Temple Grandin Wants The World To Raise Resilient Animals

That means drastically changing the way we breed livestock

Temple Grandin

photograph by Matt Nager

In the 1990s, animal scientist and autism advocate Temple Grandin revamped the livestock industry to improve animal welfare and food safety—which meant lower costs too. Today, almost half of the cattle in North America is processed through a system she designed. Now, she’s focused on a new challenge: how to reverse the damage done by decades of overly selective breeding.

In her own words:

"When it comes to breeding animals today, many factors contribute to what I call 'biological system overload.' People are over-selecting animals until they get health problems. Hens, for example, are chosen for greater egg production and end up with osteoporosis. They put all their calcium in the eggs and there’s nothing left for their bones. Recent studies on pigs and other animals indicate that high-producing animals may have less resistance to disease. We’re seeing the consequences of that now. It’s possible the current avian flu outbreak might be related to genetics. A study presented at the Midwest Poultry Federation Convention showed that wild ducks can live with avian influenza, while it kills high percentages of domesticated turkeys. So let’s breed some hardiness back into these animals. Let’s have a little less milk, and then we’ll have a healthy cow that will milk for four years instead of dying after two. We need to breed for optimum--not maximum--production.

“I think a lot of millennials feel a disconnect--they want to know where their food comes from, but a third of them have never been on a farm.”

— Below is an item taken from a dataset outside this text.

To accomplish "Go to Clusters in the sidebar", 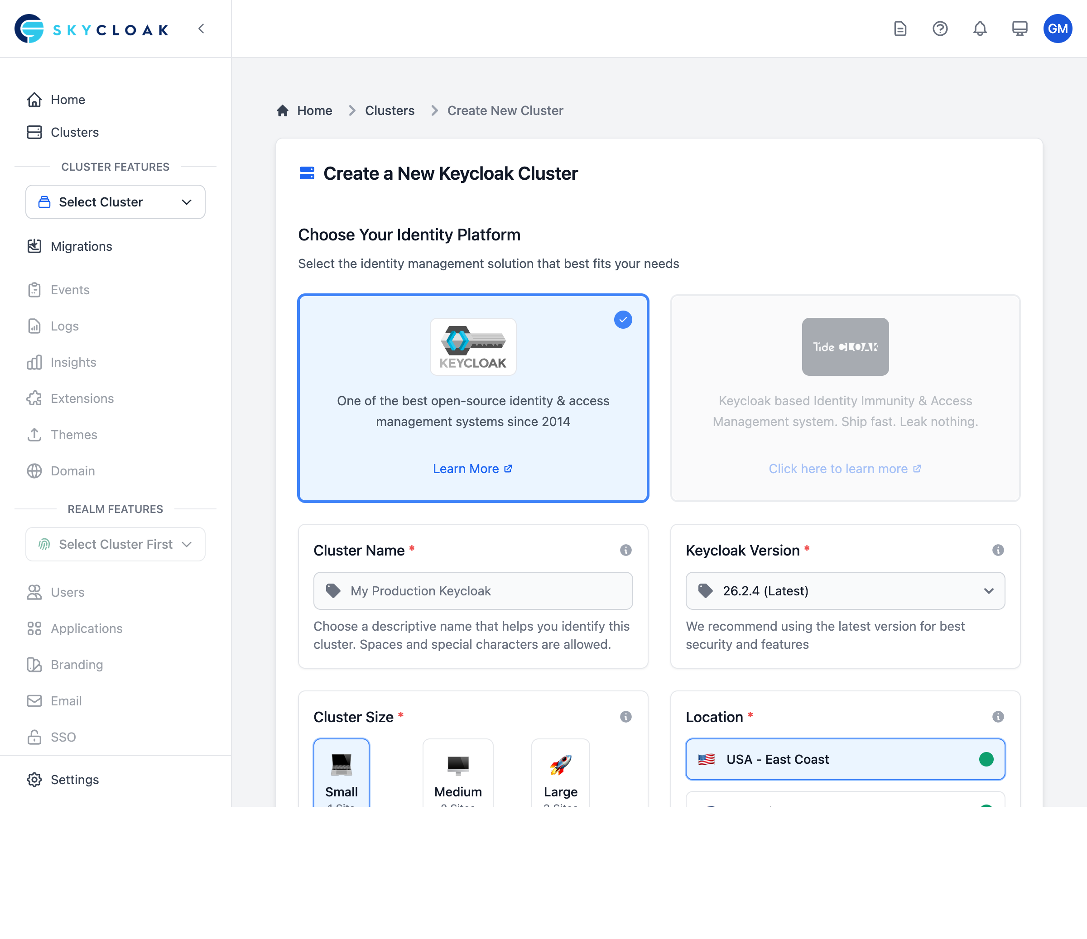I will tap(74, 132).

Another problem we need to address is that people are too far removed from the entire world of practical things, including farming. That can result in people making policy about stuff they don’t know anything about. Take lab-grown meat, for example. It’s a nice idea, but it’s not very energy efficient. A warm-blooded animal requires a lot of energy. If you want to grow food in the lab, why not grow scallops without the shells? We’ve got to get people connected to real, physical stuff--it teaches problem solving."